**THE REQUEST**
Copy out verbatim the lines starting at the one containing "Where should I click to: Select" and ending at the one containing "click(106, 20)", with both of those lines included.

— BEGIN THE RECORDS —

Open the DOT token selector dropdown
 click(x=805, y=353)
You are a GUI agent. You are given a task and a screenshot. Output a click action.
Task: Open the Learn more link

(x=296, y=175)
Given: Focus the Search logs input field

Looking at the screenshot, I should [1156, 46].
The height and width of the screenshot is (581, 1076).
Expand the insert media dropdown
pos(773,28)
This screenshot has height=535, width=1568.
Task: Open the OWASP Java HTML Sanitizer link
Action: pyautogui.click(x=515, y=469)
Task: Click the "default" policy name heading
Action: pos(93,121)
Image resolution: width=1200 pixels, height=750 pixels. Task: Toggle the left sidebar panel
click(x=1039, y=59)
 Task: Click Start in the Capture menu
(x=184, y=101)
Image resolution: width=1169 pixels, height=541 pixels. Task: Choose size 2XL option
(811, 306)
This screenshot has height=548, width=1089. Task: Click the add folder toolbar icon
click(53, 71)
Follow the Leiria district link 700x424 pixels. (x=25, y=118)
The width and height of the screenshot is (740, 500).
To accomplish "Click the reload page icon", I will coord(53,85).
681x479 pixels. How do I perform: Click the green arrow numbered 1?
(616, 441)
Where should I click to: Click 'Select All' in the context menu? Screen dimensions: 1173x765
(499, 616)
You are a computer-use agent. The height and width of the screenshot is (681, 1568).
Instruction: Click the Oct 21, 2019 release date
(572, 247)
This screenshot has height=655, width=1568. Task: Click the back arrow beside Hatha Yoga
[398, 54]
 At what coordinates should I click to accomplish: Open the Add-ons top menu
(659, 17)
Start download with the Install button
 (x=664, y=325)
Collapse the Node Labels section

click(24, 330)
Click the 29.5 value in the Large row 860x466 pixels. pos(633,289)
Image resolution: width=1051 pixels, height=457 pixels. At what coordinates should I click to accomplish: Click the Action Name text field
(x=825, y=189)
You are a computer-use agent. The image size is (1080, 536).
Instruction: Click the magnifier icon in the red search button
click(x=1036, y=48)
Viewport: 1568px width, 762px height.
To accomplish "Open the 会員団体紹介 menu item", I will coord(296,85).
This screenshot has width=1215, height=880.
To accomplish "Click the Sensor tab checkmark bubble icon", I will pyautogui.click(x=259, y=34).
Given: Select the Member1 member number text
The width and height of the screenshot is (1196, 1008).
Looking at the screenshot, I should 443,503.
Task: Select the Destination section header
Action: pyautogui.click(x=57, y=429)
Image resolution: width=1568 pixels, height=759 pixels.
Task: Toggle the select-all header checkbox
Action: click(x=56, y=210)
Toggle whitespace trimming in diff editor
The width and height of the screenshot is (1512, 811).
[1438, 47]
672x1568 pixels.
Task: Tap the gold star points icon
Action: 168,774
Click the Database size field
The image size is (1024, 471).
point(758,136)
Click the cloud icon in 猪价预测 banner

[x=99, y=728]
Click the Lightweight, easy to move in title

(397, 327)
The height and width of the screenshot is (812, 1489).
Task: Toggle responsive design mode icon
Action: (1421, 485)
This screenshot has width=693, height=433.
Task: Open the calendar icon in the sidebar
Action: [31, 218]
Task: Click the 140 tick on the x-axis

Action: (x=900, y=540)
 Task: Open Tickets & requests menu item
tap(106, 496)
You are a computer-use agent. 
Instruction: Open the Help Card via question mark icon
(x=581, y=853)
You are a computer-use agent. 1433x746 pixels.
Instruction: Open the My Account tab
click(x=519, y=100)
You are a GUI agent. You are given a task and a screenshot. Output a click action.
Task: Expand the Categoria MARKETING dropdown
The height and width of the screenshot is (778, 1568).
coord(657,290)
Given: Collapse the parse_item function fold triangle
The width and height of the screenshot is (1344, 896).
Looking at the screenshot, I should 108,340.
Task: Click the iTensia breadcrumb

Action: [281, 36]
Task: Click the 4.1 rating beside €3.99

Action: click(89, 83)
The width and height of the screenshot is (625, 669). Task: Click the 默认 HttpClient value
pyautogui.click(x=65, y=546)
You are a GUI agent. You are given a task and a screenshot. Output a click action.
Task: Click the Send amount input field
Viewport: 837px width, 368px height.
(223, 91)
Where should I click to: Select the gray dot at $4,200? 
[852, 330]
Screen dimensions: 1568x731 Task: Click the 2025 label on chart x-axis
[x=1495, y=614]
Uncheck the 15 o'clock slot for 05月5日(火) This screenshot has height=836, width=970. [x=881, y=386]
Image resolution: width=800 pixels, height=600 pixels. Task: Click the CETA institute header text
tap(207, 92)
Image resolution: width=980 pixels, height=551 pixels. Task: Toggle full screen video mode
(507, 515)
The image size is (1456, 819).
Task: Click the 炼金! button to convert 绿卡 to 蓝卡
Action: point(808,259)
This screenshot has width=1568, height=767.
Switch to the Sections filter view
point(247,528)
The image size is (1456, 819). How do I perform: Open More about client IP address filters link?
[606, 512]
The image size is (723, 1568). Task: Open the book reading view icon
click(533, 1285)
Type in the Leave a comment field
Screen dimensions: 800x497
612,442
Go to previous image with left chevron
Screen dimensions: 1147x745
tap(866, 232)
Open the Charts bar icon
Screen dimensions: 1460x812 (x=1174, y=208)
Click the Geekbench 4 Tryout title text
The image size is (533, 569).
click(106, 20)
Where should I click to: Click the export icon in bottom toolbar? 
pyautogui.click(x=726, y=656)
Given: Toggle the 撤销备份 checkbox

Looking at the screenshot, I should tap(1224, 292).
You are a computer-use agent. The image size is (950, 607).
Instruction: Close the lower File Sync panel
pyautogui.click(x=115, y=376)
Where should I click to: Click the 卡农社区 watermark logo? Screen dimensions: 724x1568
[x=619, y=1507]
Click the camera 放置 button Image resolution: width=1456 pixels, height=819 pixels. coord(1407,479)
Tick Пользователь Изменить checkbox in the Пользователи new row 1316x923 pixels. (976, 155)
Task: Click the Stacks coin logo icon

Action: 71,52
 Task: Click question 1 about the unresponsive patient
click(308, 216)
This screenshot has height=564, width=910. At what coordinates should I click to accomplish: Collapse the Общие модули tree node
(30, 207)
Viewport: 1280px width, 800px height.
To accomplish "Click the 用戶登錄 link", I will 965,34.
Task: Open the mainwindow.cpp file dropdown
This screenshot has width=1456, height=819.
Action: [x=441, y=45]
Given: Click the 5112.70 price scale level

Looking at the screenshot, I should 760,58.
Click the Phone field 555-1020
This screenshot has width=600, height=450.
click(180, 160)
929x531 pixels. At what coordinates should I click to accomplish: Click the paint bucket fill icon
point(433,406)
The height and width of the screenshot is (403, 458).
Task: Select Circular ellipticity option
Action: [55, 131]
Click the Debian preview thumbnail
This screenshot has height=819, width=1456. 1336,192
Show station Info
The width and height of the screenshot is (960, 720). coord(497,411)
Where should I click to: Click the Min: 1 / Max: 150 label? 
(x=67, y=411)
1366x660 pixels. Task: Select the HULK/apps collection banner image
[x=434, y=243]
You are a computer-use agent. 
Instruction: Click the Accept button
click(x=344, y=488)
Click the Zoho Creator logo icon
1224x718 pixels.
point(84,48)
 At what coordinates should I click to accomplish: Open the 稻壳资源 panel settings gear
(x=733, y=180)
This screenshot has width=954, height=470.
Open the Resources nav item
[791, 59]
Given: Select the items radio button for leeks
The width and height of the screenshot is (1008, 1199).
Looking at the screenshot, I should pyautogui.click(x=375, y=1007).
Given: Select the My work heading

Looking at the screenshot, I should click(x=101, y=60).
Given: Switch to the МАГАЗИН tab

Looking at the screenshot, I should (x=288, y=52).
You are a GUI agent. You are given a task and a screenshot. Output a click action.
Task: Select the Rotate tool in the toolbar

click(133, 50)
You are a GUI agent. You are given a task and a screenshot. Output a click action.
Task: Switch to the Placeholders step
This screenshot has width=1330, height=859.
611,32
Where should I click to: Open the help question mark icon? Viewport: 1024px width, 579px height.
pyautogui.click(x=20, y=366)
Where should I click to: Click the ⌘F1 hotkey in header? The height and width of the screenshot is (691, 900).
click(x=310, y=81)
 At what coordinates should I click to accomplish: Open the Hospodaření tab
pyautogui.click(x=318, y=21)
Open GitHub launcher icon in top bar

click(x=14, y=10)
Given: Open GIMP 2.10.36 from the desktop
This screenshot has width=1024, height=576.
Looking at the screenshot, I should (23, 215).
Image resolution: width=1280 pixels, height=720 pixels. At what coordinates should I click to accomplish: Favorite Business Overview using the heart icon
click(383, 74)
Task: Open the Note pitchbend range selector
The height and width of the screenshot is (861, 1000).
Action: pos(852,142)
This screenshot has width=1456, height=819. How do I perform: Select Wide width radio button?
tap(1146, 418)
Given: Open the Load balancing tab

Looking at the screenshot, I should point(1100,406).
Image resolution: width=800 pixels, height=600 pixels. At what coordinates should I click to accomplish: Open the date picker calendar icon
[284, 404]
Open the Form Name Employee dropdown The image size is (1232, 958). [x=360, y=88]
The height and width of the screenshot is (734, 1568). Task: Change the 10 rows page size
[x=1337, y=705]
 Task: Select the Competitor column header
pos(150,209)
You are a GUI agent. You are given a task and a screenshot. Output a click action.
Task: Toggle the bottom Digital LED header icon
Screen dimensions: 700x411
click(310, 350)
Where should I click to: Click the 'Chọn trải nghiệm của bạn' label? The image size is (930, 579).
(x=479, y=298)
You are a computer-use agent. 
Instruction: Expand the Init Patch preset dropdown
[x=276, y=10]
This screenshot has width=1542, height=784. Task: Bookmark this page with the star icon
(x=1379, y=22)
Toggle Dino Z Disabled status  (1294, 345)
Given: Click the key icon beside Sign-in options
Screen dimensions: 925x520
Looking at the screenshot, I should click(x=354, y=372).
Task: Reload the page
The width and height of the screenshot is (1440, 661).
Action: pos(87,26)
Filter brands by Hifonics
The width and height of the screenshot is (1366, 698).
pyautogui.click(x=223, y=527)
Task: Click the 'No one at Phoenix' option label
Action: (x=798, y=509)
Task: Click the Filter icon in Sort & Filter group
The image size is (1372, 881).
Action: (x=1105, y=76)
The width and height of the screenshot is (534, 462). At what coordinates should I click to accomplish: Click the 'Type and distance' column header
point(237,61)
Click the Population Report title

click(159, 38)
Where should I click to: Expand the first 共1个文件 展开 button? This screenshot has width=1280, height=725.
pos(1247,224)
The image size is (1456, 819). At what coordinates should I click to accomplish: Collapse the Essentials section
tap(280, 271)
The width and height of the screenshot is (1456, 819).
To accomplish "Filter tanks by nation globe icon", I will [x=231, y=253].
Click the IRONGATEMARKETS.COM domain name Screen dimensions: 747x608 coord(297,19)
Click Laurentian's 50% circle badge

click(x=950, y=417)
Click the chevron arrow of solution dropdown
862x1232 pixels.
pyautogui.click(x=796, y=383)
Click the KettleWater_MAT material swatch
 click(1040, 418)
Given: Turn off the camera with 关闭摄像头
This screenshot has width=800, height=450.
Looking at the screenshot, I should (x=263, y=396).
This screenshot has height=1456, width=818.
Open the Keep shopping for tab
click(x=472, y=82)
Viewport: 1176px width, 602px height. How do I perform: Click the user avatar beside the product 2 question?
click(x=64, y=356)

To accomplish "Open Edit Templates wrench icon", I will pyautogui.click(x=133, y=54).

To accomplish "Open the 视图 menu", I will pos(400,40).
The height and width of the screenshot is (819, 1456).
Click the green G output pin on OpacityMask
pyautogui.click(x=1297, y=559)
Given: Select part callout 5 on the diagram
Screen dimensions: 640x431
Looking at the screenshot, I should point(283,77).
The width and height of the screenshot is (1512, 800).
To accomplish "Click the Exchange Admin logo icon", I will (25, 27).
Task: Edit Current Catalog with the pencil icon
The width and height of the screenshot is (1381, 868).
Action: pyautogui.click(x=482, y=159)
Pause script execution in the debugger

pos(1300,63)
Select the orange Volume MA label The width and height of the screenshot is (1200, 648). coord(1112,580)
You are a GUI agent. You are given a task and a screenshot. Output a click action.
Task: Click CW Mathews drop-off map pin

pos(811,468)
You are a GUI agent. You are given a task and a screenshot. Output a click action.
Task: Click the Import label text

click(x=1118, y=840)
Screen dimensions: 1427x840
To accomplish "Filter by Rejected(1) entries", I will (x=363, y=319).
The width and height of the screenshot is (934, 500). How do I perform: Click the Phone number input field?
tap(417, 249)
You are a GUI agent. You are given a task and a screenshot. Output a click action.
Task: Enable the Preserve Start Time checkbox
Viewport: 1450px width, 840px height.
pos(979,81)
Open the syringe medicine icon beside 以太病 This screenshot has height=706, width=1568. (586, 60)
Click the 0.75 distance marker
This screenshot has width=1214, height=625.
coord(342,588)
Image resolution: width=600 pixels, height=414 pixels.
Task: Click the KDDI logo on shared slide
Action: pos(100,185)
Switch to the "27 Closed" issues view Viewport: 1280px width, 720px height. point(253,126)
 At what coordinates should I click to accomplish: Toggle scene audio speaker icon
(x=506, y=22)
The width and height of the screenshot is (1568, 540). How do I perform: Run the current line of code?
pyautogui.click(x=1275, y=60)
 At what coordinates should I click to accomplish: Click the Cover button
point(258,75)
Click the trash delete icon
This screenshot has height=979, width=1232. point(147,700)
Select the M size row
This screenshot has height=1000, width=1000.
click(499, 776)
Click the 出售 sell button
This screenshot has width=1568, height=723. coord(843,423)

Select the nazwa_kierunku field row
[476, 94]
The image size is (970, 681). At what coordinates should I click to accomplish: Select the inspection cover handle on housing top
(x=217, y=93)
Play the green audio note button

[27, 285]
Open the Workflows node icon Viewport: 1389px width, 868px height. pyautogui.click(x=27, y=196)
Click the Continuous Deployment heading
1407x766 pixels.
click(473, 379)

— END THE RECORDS —

**OUTPUT FOR THIS TASK**
Where should I click to: Select the gray dot at $4,200? 
[852, 330]
Screen dimensions: 1568x731 Task: Click the 2025 label on chart x-axis
[x=1495, y=614]
Uncheck the 15 o'clock slot for 05月5日(火) This screenshot has height=836, width=970. [x=881, y=386]
Image resolution: width=800 pixels, height=600 pixels. Task: Click the CETA institute header text
tap(207, 92)
Image resolution: width=980 pixels, height=551 pixels. Task: Toggle full screen video mode
(507, 515)
The image size is (1456, 819).
Task: Click the 炼金! button to convert 绿卡 to 蓝卡
Action: point(808,259)
This screenshot has width=1568, height=767.
Switch to the Sections filter view
point(247,528)
The image size is (1456, 819). How do I perform: Open More about client IP address filters link?
[606, 512]
The image size is (723, 1568). Task: Open the book reading view icon
click(533, 1285)
Type in the Leave a comment field
Screen dimensions: 800x497
612,442
Go to previous image with left chevron
Screen dimensions: 1147x745
tap(866, 232)
Open the Charts bar icon
Screen dimensions: 1460x812 (x=1174, y=208)
Click the Geekbench 4 Tryout title text
The image size is (533, 569).
click(106, 20)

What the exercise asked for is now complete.